Shift from Unit Testing to Failure-Mode Evals

Evaluation is not about exhaustive coverage; it is about managing risk and building confidence. Unlike unit tests, which attempt to cover every possible edge case, agent evals should be targeted at known failure modes. Attempting to test everything is an infinite task that prevents shipping. Instead, identify specific failure modes through subject matter expertise and build targeted tests around those risks.

The Evaluation Maturity Continuum

Teams typically progress through four stages of maturity as their agents grow in complexity:

  1. Vibe Checking with Justification: Starting with manual review is acceptable, provided it is documented. When a human annotator gives a 'thumbs up' or 'thumbs down,' they must provide a written justification. This captures domain-specific knowledge that is essential for scaling.
  2. Automated Scaling (LLM-as-Judge): Use the justifications gathered in the first stage to train or prompt an LLM to act as a judge. This automates the evaluation process. Crucially, treat the LLM-as-Judge as a component that also requires validation—do not trust its output blindly.
  3. Production-Trace Flywheel: Stop thinking of evals as static tests and start thinking of them as production replays. Capture real production traces, identify failures, feed them into an offline experimentation environment, and use the results to guide improvements. This creates a feedback loop that allows you to play 'offense' by measuring the impact of every tweak.
  4. Complex Tool Call Evaluation: When agents interact with external systems, evaluation becomes harder. For context-gathering tools, you must introspect the entire trace. For CRUD (Create, Read, Update, Delete) tools, you face the challenge of state. To solve this, inject the captured system state directly into the trace or use timestamp-based queries against your vector database to reconstruct the state as it existed when the original trace occurred.
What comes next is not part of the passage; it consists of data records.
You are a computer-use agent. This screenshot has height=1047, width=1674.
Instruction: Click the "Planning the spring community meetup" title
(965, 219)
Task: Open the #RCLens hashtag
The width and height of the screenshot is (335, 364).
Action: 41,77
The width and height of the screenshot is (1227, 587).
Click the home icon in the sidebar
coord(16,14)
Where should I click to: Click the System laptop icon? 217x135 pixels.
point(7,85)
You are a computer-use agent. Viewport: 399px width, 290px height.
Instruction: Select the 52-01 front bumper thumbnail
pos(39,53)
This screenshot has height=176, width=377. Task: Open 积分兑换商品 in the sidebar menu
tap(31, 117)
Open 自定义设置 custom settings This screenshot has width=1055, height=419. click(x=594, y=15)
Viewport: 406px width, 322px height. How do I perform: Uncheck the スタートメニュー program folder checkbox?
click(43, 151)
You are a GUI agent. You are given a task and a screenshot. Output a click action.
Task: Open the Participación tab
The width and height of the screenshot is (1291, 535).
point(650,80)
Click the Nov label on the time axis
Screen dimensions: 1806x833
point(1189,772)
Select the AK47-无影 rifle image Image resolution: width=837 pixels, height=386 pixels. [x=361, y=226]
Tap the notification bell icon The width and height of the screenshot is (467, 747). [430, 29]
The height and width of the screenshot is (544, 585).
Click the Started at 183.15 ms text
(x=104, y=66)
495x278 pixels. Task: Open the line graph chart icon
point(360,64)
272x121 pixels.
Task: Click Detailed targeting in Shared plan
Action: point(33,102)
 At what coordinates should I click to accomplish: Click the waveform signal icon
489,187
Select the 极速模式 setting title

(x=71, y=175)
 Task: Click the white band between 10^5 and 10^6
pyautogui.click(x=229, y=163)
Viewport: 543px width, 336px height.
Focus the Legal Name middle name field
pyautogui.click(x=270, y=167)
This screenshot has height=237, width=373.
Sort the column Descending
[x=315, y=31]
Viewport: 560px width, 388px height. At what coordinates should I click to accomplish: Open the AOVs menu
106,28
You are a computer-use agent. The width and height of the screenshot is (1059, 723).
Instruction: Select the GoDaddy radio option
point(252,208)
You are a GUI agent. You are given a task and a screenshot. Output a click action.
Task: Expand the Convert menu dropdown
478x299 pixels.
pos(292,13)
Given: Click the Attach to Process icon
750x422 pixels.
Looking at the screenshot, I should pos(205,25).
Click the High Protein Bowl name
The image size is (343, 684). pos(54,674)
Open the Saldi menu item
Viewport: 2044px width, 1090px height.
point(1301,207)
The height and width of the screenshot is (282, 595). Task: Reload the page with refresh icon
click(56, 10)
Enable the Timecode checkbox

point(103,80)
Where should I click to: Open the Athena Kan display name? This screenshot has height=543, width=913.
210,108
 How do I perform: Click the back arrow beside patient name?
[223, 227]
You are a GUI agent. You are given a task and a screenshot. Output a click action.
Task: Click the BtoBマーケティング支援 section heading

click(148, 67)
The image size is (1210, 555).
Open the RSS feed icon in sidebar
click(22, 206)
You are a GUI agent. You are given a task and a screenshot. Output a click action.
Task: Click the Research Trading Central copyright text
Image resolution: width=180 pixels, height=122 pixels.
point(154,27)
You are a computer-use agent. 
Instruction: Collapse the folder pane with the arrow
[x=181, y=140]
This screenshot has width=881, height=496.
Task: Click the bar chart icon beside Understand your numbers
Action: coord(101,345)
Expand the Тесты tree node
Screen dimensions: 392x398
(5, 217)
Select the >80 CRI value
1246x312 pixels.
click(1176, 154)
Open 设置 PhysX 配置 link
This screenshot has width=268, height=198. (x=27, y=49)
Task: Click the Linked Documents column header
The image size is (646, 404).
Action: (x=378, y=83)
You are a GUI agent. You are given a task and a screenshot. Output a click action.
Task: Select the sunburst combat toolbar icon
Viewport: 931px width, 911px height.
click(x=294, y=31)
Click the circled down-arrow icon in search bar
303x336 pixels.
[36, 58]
Practical Implementation Advice

  • Custom Annotation Views: Do not use generic annotation platforms. Build custom views that reflect how your specific agents and data look to ensure high-quality feedback.
  • Deterministic vs. Probabilistic: While deterministic code checks (e.g., token counts, tool call frequency) are useful, embrace LLM-as-Judge for subjective tasks. To maintain rigor, create a 'ground truth' data set for your LLM judges to ensure they align with human expectations.
  • Emerging Patterns: Future-proof your pipeline by using topic modeling to automatically uncover new failure modes in production and leveraging CLI-based automation to integrate evals directly into your deployment workflows.